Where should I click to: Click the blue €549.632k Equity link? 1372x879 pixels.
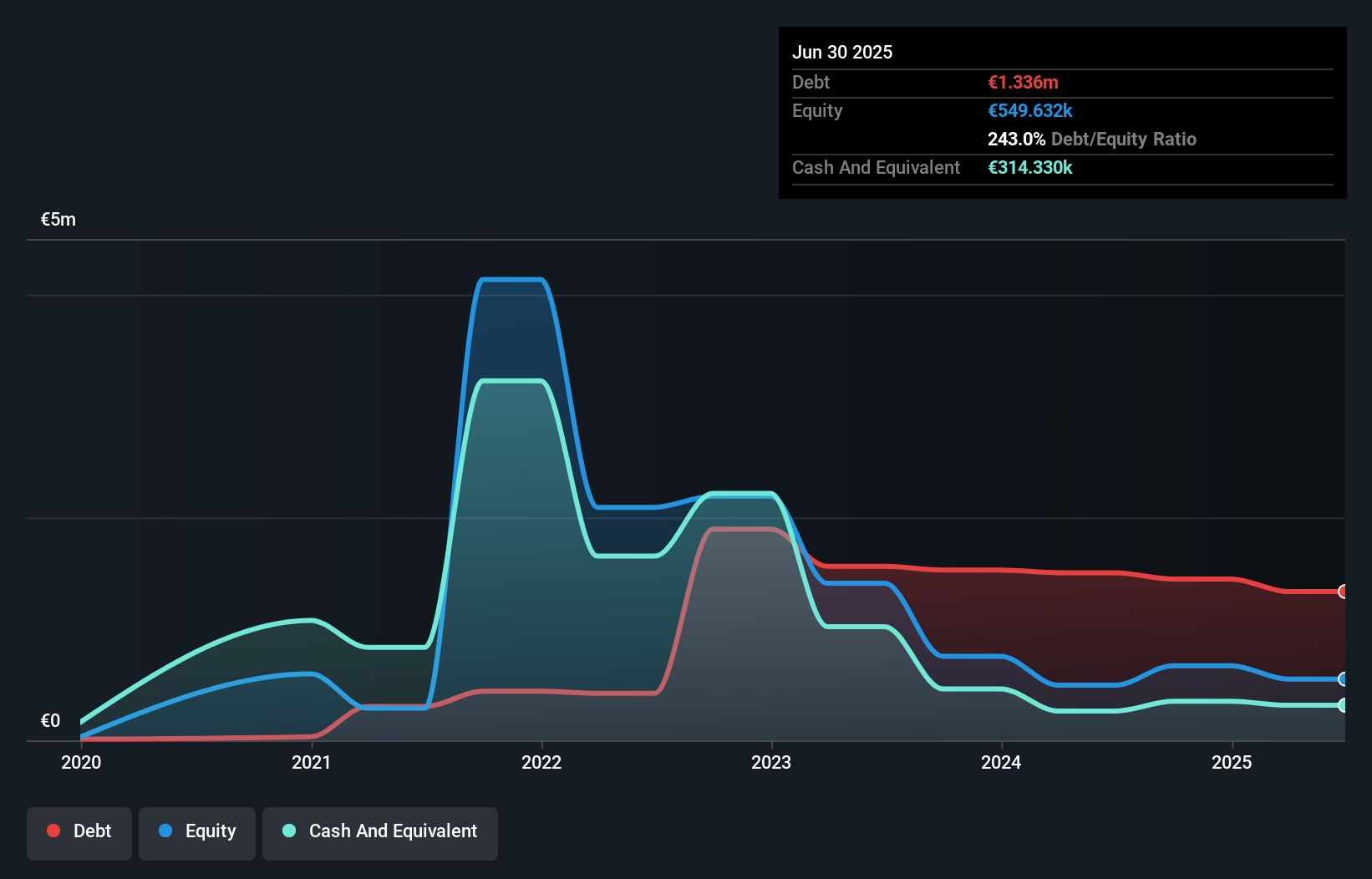(x=1030, y=110)
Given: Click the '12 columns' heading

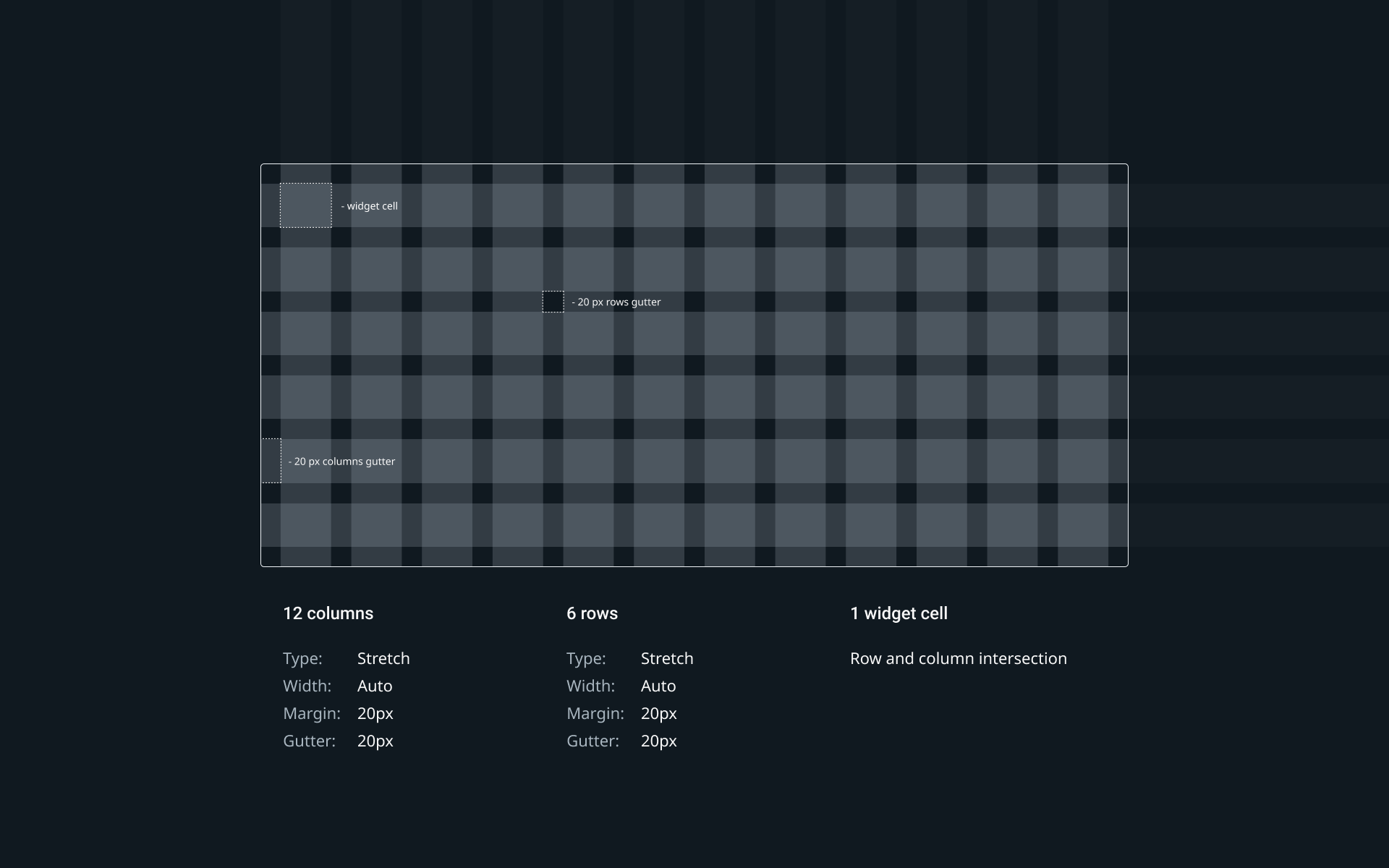Looking at the screenshot, I should pyautogui.click(x=328, y=613).
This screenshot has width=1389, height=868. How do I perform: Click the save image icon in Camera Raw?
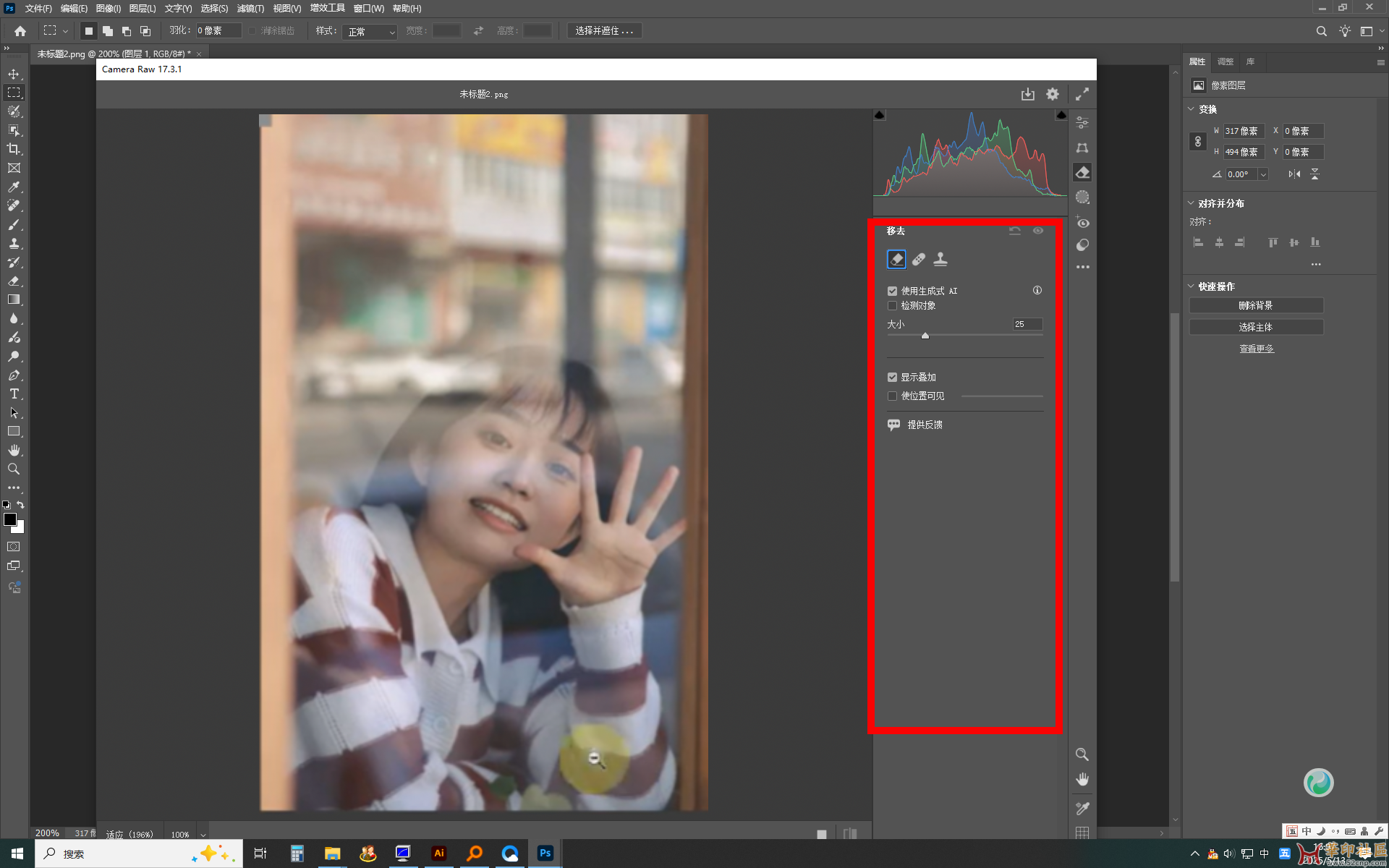(1027, 94)
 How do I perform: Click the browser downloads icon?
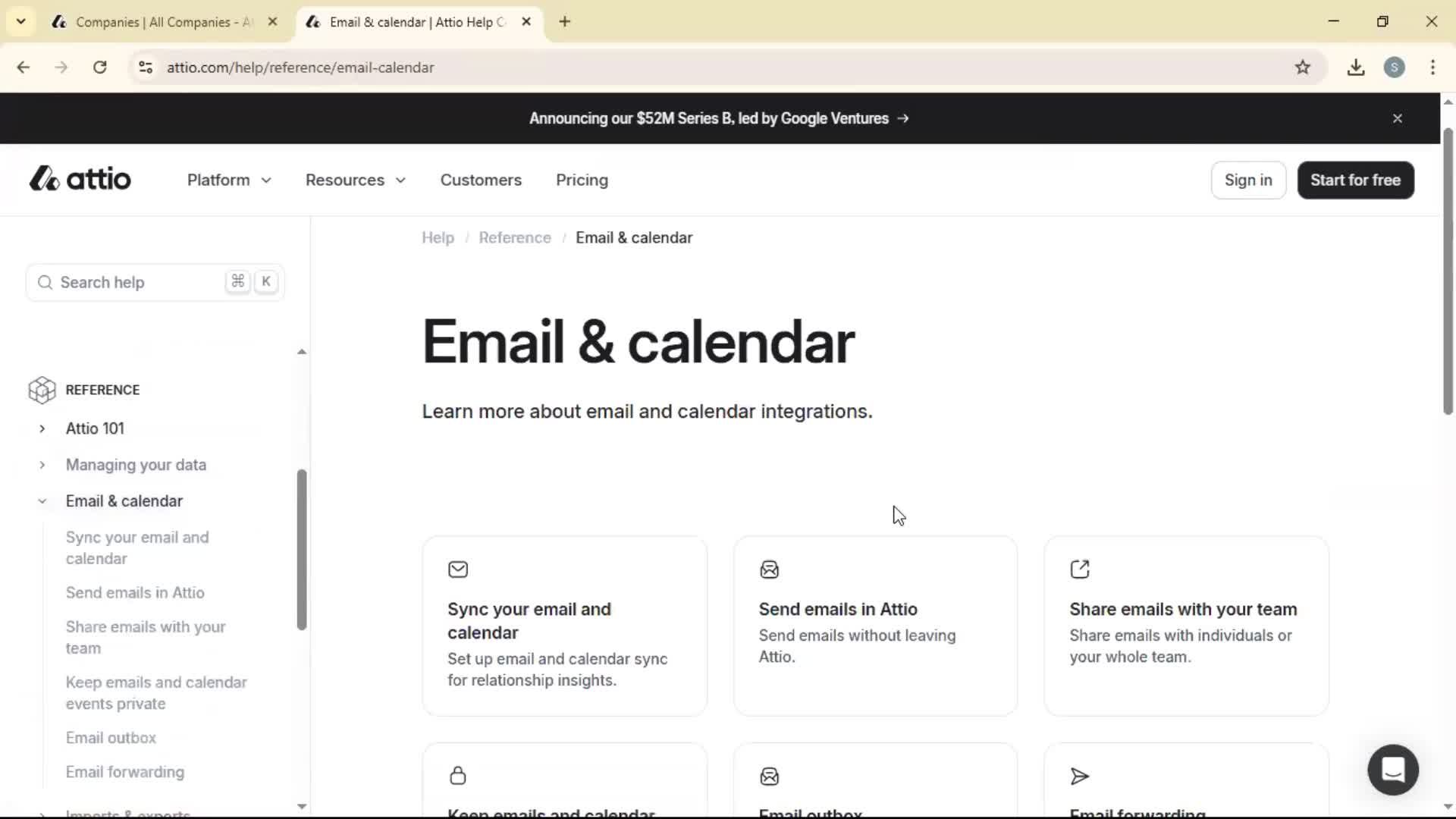point(1355,67)
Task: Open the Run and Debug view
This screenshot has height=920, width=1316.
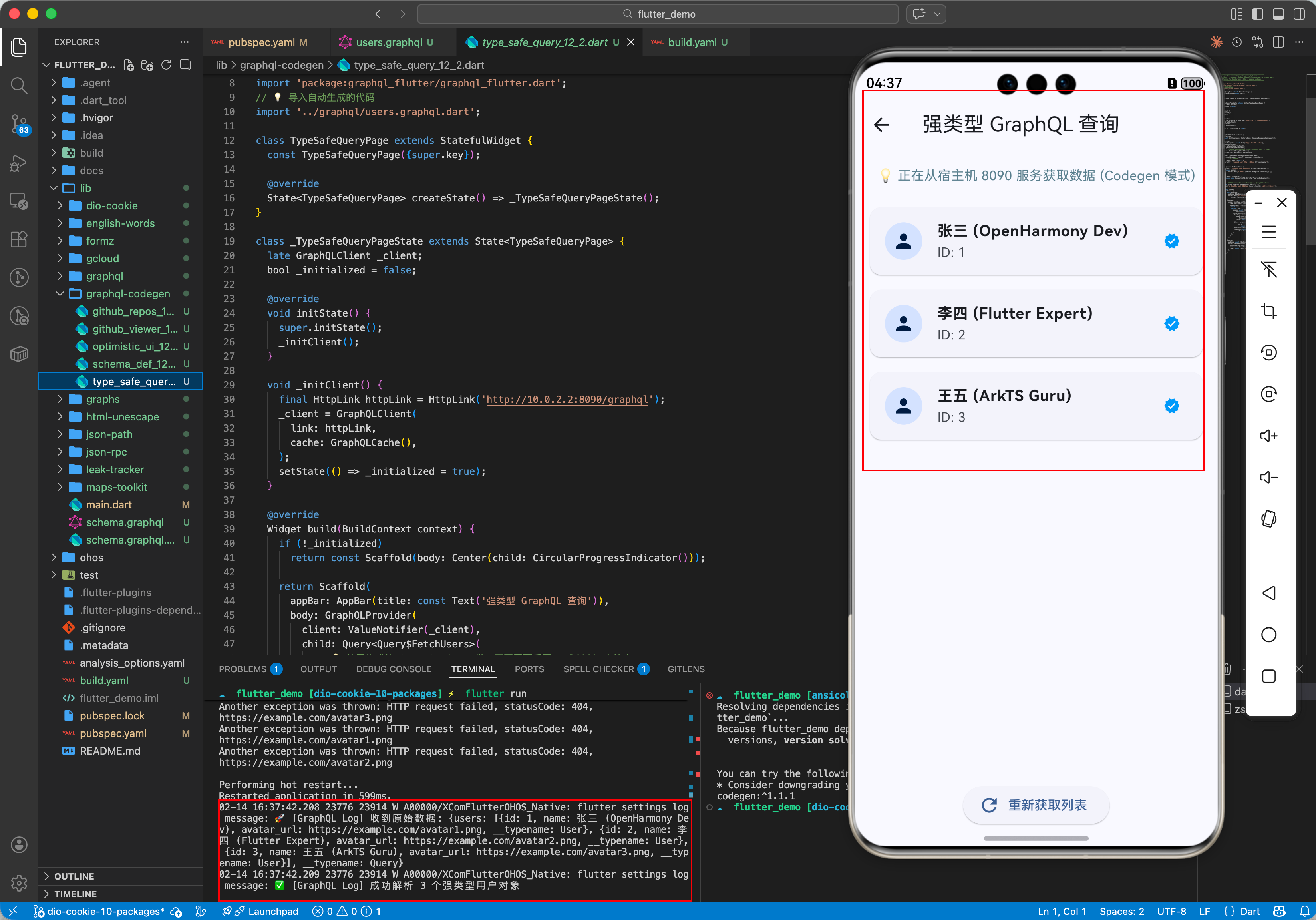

::::

Please set down the lines above word for word and leave out the pictures.

Where should I click to: Click the blue €549.632k Equity link? 1372x879 pixels.
(x=1030, y=110)
Given: Click the '12 columns' heading

Looking at the screenshot, I should pyautogui.click(x=328, y=613).
This screenshot has width=1389, height=868. How do I perform: Click the save image icon in Camera Raw?
(1027, 94)
 How do I perform: Click the browser downloads icon?
point(1355,67)
Task: Open the Run and Debug view
This screenshot has height=920, width=1316.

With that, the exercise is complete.